Tear down the cardboard boxes, give them a warning ticket and next time lock them up. Jail is where those homeless, hopeless, hungry people belong. The nerve of them dirtying up our pristine city. The nerve of them detaining people asking for money and food. The nerve of them expecting help from us. The nerve of them getting in a position of needing help. The nerve of them thinking that we will allow them to put a blight on our city with those cardboard boxes after we have been working so hard to make it a representative city that will attract big business and bring in the kind of people who will add to our economy not take away.

Surely, our Rome community leaders would not say these things to the disinherited of our community. This town has a big heart and every year we give out awards to people who have earned the Heart of the Community Award. Surely some of those big hearts will step out and speak up for those hopeless, hungry, homeless people. We are a city with churches on every corner in our town, and surely our spiritual leaders will come together and lend a hand to help with solutions for the situation dealing with the homeless in our neighborhood.

Research has revealed that since the last recession the number of homeless residents has increased greatly across the nation. Several reasons can be attributed to the cause of that increase. Housing costs have increased. We have fewer affordable houses. Technology has grown so increasingly fast, and people have been left behind. Therefore, many do not have necessary skills to perform the job. Salaries have been lagging behind the cost of living increase. Health issues that are not cared for can bring about a very unhealthy population that will be unable to hold steady jobs. I am listing just a few of the health problems facing the homeless population: hypertension, diabetes and chronic obstructive pulmonary disease. Missing work regularly because of illness can bring about firing. Being fired, over a period of time, will produce a homeless individual. Transportation is necessary to get back and forth to work. Many do not earn enough money to keep cars in good enough condition to get back and forth to work daily. Cars must have gas, insurance and upkeep.

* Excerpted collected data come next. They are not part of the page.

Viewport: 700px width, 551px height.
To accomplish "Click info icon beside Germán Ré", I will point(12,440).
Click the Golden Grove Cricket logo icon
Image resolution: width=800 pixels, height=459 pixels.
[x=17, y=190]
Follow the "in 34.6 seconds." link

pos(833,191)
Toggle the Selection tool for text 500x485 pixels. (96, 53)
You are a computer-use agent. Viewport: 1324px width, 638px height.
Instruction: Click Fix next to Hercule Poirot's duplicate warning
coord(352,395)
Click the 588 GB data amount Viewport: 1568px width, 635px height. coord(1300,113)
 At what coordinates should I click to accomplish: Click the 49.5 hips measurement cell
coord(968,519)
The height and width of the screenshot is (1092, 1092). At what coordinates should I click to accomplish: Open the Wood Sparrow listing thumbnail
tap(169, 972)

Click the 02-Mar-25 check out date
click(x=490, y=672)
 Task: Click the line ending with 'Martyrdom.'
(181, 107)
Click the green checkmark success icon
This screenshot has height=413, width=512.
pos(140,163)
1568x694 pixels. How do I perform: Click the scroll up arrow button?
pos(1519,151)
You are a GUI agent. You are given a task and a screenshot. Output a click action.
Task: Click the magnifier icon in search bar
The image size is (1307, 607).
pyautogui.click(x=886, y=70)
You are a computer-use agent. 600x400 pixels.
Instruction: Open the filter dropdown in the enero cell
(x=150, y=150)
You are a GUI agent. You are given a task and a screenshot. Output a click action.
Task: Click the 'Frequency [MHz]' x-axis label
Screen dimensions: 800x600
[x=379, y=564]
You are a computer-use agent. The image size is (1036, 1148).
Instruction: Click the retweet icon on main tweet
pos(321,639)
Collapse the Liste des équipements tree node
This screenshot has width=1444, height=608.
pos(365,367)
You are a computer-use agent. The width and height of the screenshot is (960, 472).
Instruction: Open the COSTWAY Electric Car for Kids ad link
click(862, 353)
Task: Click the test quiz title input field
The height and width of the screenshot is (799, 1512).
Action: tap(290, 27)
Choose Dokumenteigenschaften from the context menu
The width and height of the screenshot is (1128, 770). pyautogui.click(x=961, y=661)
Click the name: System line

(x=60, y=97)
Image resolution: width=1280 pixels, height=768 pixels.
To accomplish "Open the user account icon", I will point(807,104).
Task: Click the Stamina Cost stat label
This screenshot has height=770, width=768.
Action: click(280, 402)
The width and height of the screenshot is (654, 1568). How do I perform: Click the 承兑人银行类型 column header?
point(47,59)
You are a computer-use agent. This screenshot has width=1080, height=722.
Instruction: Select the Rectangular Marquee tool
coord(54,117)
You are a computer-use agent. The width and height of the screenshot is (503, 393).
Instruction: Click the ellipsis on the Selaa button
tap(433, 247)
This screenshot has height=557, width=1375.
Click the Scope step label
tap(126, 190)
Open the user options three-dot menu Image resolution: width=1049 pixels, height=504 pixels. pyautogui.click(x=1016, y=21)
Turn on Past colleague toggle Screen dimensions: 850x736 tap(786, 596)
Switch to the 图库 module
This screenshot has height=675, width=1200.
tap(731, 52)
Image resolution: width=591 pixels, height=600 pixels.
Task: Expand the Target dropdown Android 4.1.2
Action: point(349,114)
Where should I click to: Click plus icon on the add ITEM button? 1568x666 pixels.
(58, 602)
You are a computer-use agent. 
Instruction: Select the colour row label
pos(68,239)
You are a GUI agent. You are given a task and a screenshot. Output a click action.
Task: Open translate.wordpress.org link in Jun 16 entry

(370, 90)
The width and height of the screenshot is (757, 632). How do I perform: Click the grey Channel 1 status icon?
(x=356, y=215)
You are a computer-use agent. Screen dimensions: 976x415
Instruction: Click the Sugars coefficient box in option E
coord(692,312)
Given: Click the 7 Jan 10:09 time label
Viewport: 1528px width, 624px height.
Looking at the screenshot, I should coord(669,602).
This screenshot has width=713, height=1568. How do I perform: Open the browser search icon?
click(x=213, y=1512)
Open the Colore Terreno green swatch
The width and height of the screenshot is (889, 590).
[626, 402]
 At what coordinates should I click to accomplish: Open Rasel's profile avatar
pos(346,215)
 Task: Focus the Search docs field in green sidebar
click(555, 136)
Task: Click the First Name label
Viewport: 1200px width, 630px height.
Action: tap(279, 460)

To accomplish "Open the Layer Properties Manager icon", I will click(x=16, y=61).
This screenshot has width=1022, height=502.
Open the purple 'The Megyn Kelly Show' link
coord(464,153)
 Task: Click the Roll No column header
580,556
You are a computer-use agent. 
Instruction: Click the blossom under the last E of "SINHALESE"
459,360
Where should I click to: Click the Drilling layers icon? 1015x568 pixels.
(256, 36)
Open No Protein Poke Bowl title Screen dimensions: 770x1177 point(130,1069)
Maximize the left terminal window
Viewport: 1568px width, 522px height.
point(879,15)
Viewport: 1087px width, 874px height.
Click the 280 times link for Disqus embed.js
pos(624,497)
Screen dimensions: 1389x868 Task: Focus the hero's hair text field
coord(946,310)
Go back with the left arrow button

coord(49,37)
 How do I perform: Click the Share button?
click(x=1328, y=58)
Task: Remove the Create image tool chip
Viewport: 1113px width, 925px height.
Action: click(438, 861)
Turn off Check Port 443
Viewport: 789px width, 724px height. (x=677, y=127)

Many people have to walk everywhere they go unless they beg a ride. Foot problems occur with a greater frequency among homeless people. These include superficial fungal infections and calluses, corns and bunions that are apparently the result of trauma from ill-fitting shoes that might have been picked up from a Clothes Closet. Homeless people also suffer from many dental problems. Reports of poor oral hygiene, cavities, gingival disease and extractions with no prosthetic replacements appear to be extremely common among homeless people. Many employers will not hire individuals with missing teeth.

Lately many people have been labeling the homeless as being mentally ill. That is so wrong. Homeless people are less likely to bring harm to others than the average home owner. The greatest harm is what they bring to themselves.

“Deeply ingrained maladaptive behavior patterns, which usually begin during childhood or adolescence, interfere with a person’s capacity to relate to others, limit a person’s potential, and often provoke counterreactions from the environment. Personality disorders should not be seen primarily as a consequence of homelessness. Rather, because they impair a person’s ability to cope with the demands of life and the expectations of society, they may contribute to the factors that cause certain people to become homeless.”

(From the National Institutes of Health website)

For years many city leaders across the nation have come up with an inhumane solution to the problem. They put the homeless on buses and give them a one-way ticket to other cities. I can only see the humanity in this if the individuals are not local. Many do get away from home and cannot find funds to travel back home. When I worked with the TBC Social Service Ministry most of the homeless that came through were locals who had fallen on hard times. I, along with my helpers, encouraged them to connect with a church family and seek forgiveness from the local family and friends.

Most cities are creating homeless task forces as our City Commission has done to study the problem and recommend solutions to be used by the authorities. With the change of weather coming, solutions for the problem should be forthcoming.

I pray that our winter is not as brutal as our summer has been.

Willie Mae Samuel is a playwright and a director in Rome. She is the founder and director of the African American Connection of the Performing Arts Inc.